In Belton, supra, 724 F.2d at 501, all but one defendant had settled with the plaintiff; none of the settling defendants were present at trial. Upon consideration of the particular facts before it, the court stated that

*321The trial court’s ruling that the fact of settlement by fifteen co-defendants was admissible did not violate Rule 408 because the evidence was not offered to prove liability or the amount of damages. Because Pittsburgh Corning intended to prove that Belton and Crochet had been exposed to the products of the other defendants, the trial court decided that the settlement evidence was necessary for the purpose of explaining why those parties were not in court. The court duly charged the jury that it was not to consider the evidence in reaching a verdict. . . . [I]n the instant case, we hold that the trial court’s admission of the evidence to prevent confusion of the jury was not an abuse of discretion.

Id. at 505 (construing Fed. R. Evid. 408).2 Although the facts of Belton are not directly on point, the court’s analysis is equally applicable here.

We recognize that “there is no solution to the problem of the information to be given to a jury concerning settlement that will provide ironclad assurance against prejudice in every case.” Greenemeier, supra, 719 P.2d at 716. Nevertheless, the trial court is in the best position in a given case to determine whether, on the circumstances before it, prejudice is more likely to occur by informing the jury of the fact of settlement or by excluding it from its consideration. See John McShain, Inc. v. Cessna Aircraft Co., 563 F.2d 632, 635 (3d Cir. 1977) (evidence admissible under Fed. R. Evid. 408, subject to Fed. R. Evid. 403 weighing process); Dongo v. Banks, 448 A.2d 885, 890-91 (Me. 1982) (construing Maine Rules of Evidence 408 and 403); V.R.E. 403. If the jury is informed of the fact of settlement, the court must clearly instruct the jury to disregard the settlement when determining liability and damages, that the court will make any adjustments in the verdict required as a result of settlement, see Belton, supra, 724 F.2d at 502, and that the credibility of all the parties, including those participating in the settlement, is still before them for their consideration.3

*322 Reversed and remanded.

The Reporter’s Notes to Rule 408 state that “the rule is not intended to change the direction of [Slayton] which held that any settlement amount paid by a joint tortfeasor should not be disclosed to the jury but should be subtracted by the judge from the jury verdict . . . .” Our holding today does not affect this aspect of the Slayton holding.

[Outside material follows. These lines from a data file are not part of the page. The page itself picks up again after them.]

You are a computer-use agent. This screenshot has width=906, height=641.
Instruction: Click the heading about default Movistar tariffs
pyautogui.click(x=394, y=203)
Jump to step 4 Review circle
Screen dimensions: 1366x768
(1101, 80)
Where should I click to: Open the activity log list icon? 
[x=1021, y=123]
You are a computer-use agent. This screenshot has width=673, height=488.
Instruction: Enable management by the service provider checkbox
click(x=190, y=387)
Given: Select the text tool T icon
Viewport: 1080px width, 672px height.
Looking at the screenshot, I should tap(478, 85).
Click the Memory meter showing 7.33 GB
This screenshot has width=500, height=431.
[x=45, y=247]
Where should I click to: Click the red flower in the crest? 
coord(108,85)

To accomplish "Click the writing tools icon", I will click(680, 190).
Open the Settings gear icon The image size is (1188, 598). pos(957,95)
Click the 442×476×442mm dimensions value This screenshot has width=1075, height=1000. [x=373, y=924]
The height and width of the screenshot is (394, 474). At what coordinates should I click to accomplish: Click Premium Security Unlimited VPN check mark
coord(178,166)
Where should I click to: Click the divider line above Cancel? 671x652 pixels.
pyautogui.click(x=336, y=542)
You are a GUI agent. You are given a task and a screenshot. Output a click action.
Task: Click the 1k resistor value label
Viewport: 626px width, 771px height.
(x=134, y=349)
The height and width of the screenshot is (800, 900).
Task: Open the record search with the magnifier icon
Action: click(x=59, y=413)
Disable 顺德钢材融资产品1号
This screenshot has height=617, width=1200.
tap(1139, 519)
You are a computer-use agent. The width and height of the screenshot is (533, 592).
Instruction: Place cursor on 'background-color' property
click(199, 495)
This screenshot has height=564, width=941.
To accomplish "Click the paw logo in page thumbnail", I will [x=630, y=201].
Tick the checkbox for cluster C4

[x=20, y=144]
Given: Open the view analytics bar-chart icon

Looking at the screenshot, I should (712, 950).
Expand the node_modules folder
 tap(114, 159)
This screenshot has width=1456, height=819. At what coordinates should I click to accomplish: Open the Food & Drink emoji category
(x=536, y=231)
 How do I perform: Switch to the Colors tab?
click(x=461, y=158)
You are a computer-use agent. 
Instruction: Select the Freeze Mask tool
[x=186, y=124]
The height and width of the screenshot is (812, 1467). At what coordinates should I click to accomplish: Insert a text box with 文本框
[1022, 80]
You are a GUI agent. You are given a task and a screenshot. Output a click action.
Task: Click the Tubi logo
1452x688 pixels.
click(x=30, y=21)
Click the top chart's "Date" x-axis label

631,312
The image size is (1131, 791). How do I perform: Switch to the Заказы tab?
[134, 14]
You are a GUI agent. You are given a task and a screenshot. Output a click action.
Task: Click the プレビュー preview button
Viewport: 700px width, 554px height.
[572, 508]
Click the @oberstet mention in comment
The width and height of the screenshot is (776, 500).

The pertinent portions of V.R.E. 408 are similar in language and effect to Fed. R. Evid. 408.

Twin State asks this Court to limit the scope of the retrial to a consideration of plaintiff’s claims against defendants by leaving the indemnification verdicts intact. Inasmuch as Twin State has failed to demonstrate that the issues are sufficiently distinct to warrant a partial reversal, we decline to do so.